Ontem, entretanto, Dilma inovou nesse quesito. Pediu licença ao líder do governo, Arlindo Chinaglia, para cumprimentar primeiramente o líder do PDT, André Figueiredo, do Ceará, relator da proposta de distribuição dos royalties para educação e saúde. Dilma há tempos não se desdobrava em agradecimentos a um parlamentar. E há um ditado que diz que, quando a esmola é demais, pobre desconfia. Pois muitos políticos saíram desconfiados diante de tantos elogios. Ficou para muitos aquela sensação de "aí tem".
Vale lembrar que não foram poucas as vezes em que o governo tirou ou vetou um projeto de lei dos parlamentares para, em seguida, colocar um de sua autoria em discussão. Foi assim, por exemplo, com a isenção de impostos sobre itens que compõem a cesta básica.

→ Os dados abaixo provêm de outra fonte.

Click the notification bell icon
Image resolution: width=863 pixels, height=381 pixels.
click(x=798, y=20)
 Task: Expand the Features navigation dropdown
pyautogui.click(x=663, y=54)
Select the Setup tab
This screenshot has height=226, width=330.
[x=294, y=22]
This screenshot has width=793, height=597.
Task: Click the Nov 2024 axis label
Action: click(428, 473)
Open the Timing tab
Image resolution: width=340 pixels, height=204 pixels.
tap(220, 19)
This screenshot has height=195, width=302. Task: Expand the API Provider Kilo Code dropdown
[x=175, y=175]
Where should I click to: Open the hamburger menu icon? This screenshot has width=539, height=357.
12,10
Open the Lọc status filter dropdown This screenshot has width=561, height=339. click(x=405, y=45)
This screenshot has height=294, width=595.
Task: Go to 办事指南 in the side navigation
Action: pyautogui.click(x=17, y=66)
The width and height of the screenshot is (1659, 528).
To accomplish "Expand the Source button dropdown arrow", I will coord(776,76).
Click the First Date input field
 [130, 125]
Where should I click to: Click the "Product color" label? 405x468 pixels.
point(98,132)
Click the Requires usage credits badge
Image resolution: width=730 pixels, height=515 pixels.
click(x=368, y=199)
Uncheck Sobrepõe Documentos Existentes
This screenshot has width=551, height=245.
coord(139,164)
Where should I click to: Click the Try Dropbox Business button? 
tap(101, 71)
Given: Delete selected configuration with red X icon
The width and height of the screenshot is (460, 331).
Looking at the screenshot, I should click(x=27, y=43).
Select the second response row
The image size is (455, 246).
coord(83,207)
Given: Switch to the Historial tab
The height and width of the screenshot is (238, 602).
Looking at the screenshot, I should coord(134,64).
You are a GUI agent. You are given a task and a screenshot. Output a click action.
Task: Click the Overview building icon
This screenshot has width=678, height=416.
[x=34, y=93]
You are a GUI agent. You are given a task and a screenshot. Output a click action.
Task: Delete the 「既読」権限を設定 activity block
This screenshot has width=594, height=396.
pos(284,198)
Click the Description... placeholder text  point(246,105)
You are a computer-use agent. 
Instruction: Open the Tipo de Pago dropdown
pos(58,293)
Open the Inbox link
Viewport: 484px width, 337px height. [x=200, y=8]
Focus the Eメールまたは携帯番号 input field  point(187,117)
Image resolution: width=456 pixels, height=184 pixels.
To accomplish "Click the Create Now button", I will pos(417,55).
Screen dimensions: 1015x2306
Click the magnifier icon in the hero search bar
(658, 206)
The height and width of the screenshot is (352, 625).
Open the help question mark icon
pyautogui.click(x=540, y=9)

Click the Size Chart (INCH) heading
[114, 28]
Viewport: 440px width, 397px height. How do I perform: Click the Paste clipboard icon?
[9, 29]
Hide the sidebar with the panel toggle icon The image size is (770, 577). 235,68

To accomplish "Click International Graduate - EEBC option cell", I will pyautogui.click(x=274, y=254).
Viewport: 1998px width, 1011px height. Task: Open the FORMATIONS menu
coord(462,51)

O PSDB havia apresentado uma proposta nesse sentido, a presidente vetou e, depois, em 8 de março, anunciou em cadeia nacional de rádio e tevê um projeto do governo com esse teor.
Os elogios e a generosidade de dividir a aprovação dos royalties do petróleo para saúde e educação com o relator do texto, deputado André Figueiredo, têm agora objetivos que vão muito além da simples gratidão por parte da presidente. A ordem entre os petistas é de tentar manter todos os aliados empenhados na eleição da presidente Dilma Rousseff no ano que vem. E os pedetistas ameaçam seguir outros caminhos. Os senadores Pedro Taques (MT) e Cristovam Buarque (DF), por exemplo, não são propriamente os maiores cabos eleitorais de Dilma. Portanto, é preciso fazer o "balanceamento" do PDT, segurando outros aliados no partido.
Enquanto isso, nos partidos...
Em conversas reservadas, há quem diga que elogios a políticos da base não são suficientes para garantir apoios. O que os deputados querem mesmo, na hora da campanha, é a emenda individual liberada para que o prefeito fique grato e não troque de parlamentar. Os partidos, em maioria, vão querer negociar palanques estaduais para, assim, fechar o apoio a Dilma. Ou seja, não adianta a presidente ser generosa. Os aliados querem é generosidade do PT. Os petistas, por sua vez, estão enfurnados no processo de renovação do diretório e, até novembro, não têm condições de garantir nada a ninguém. A esperança de muitos é a de que não seja tarde demais quando forem sentar à mesa para discutir seriamente os palanques.
Quanto ao discurso sobre o Mais Médicos e os royalties para educação e saúde, a visão geral dos aliados é a de que Dilma acertou ao escolher esses temas para nortear o discurso de redução das desigualdades. Afinal, ficará difícil para a oposição bater no caso dos médicos, porque pode soar como a defesa de uma categoria enquanto 700 municípios brasileiros hoje não têm esses profissionais entre os moradores. No caos dos royalties, afinal, vai ficar a briga sobre a paternidade do projeto. E a história mostra que, nesse quesito, o governo sempre leva a melhor. Afinal, Lula pegou os programas de distribuição de renda do governo de Fernando Henrique Cardoso, juntou todos no Bolsa Família e hoje não adianta a tucanada dizer que eles são os pais da criança. Parece que, até aí, vale a sabedoria popular: pai é quem cria. Cabe à oposição agora criar o próprio discurso e as respectivas bandeiras. As de Dilma estão postas.